“超越边界:中国当代艺术在斯玛特美术馆的三十年”展览现场,2026. 摄影:Michael Tropea.
芝加哥
“超越边界”
斯玛特美术馆 | Smart Museum of Art
5550 S. Greenwood Avenue
2026.03.29 - 2026.07.05
“超越边界:中国当代艺术在斯玛特美术馆的三十年”(Beyond Boundaries: Three Decades of Contemporary Chinese Art at the SMART)由芝加哥大学东亚艺术中心副主任赖青琳(Ellen Larson)率领的策展团队完成,作品既来自斯玛特美术馆馆藏,也包括芝大艺术史学系教授、东亚艺术中心主任巫鸿的个人收藏及部分借展作品。馆藏、研究、教学与策展实践在此交织,共同构成了一条关于中国当代艺术在该机构视野下三十年的发展线索。
展览前言下方设置了一条时间轴,重点梳理了1990年代以来,以巫鸿为主的芝大学者在中美两国组织的与中国当代艺术相关的重要展览、出版、收藏与学术项目,包括1999年巫鸿在斯玛特美术馆策划的展览“流变:20世纪末的中国实验艺术”,以及该美术馆持续三十余年的中国当代艺术项目。这条时间轴为观众提供了另一层阅读框架:它不仅呈现作品,也呈现这些作品如何被研究、被收藏和被讲述,由此勾勒出的,不单纯是机构史,而更多是中国当代艺术如何进入美国学术与博物馆体系的具体过程。与之呼应,此次展览大体按照时间顺序展开,从1990年代东村艺术家的身体实验延伸至当下数字世界中的虚拟生命。

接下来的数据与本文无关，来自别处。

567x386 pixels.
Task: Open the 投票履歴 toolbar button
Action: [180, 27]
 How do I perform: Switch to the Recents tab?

进入展厅后,首先映入眼帘的是荣荣拍摄的“东村”系列摄影,以及同时代的艺术家书籍。东村早已消失于北京城市更新的进程之中,但这些影像一定程度上保存了1990年代初行为艺术实验的现场痕迹。与之相邻的是吴文光的录像作品《日记:1998年11月21日,雪》(1998)。镜头记录了1998年冷林在北京太庙策划的“是我!”展览开幕当天遭遇封锁后,艺术家、策展人与观众聚集于展场外围的讨论与等待。今天看来,这些录像不只是文献,更像是历史现场遗留的碎片。

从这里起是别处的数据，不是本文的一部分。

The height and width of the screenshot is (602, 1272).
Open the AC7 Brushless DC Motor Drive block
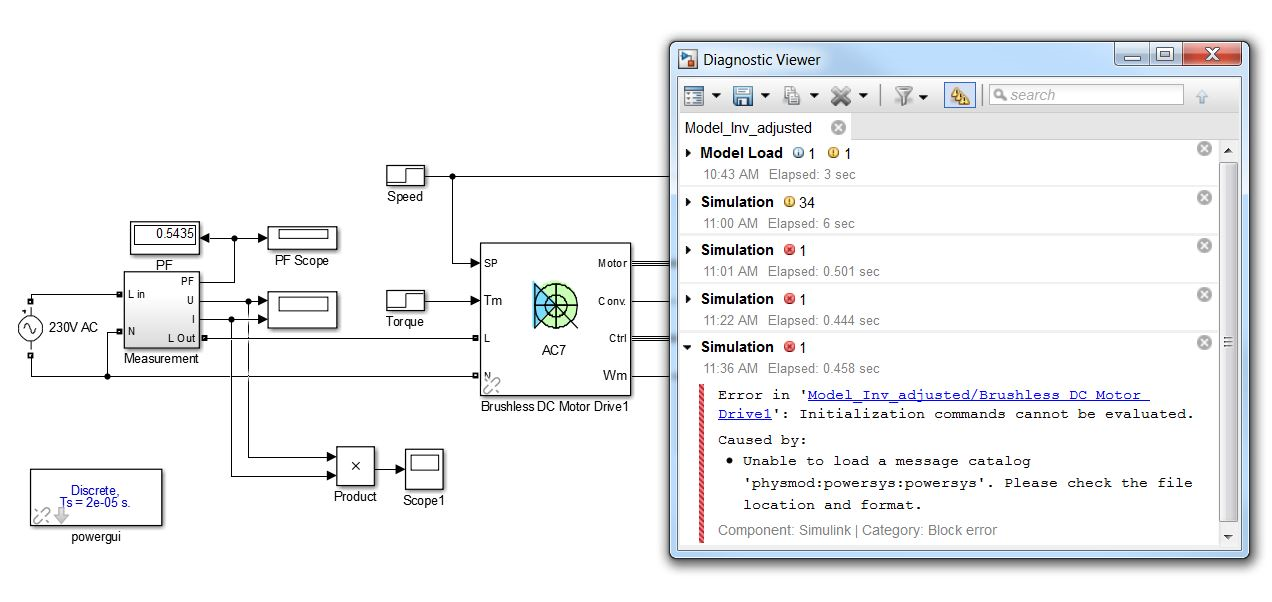[x=555, y=320]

展览开篇就提示观众,摄影、录像、艺术家书籍以及各种档案材料的重要性。这一选择既回应了中国当代艺术在1990年代的发展现实,也反映出巫鸿长期以来在该领域的研究路径。鉴于当时大量行为艺术实践本身难以保存,摄影与录像成为连接艺术事件与后世观看的重要媒介。它们不仅记录现场,也参与了历史的生成。当行为艺术现场消失后,摄影作品开始获得独立生命;当展览结束后,录像便成为后来者理解事件的重要入口。
当观众继续向展厅深处移动时,另一种变化逐渐浮现出来。进入21世纪第二个十年,艺术家面对的不再只是具体而可见的现场,而是由全球流动、数字技术与网络空间共同构成的抽象现实。与展厅前半部分反复出现的历史记忆形成鲜明对照的是陆扬的《器世界大冒险》(2020)。作品借用日本动漫与电子游戏的视觉语言,构建出一个关于死亡、轮回与宇宙秩序的数字空间。展厅中既提供可供观众参与的游戏界面,也播放玩家游戏过程的录像,即便不熟悉电子游戏的观众也能够进入这一虚拟世界探索。录像中的角色不断死亡,又不断进入新的世界开始下一轮循环。佛教关于轮回的宇宙观被转译为电子游戏的叙事机制。在这个系统中,身体不再是记忆与创伤的容器,而成为可以随时替换的数字载体;性别不再是稳定身份,而是一组能够不断重组的代码;历史也不再是已经发生过的事件,而成为一种不断循环的程序机制。
站在这里时,我忍不住重新想起展览入口处荣荣镜头里的东村艺术家。三十年前,他们以身体进行创作,身体是真实的,疼痛是真实的,历史也被感受为正在发生的现实。而在《器世界大冒险》中,身体已经成为数字世界里的临时设定,死亡可以重启,身份可以编辑,记忆也不再依附于某个具体的人。
从东村艺术家的身体实验到陆扬创造的虚拟生命,“超越边界”所呈现的不仅是一段中国当代艺术在机构叙述下的发展历程,也是一套艺术史学科知识框架不断面对新对象的过程。展厅中的时间轴记录了这一框架的形成,而展览中的作品则显示出,当身体与记忆进入数字空间之后,那些曾经构成中国当代艺术核心的主题在新的技术条件与文化环境中已经演变出新的形态。如何策展、收藏和讲述这些新的对象,或许正是“超越边界”提出的问题。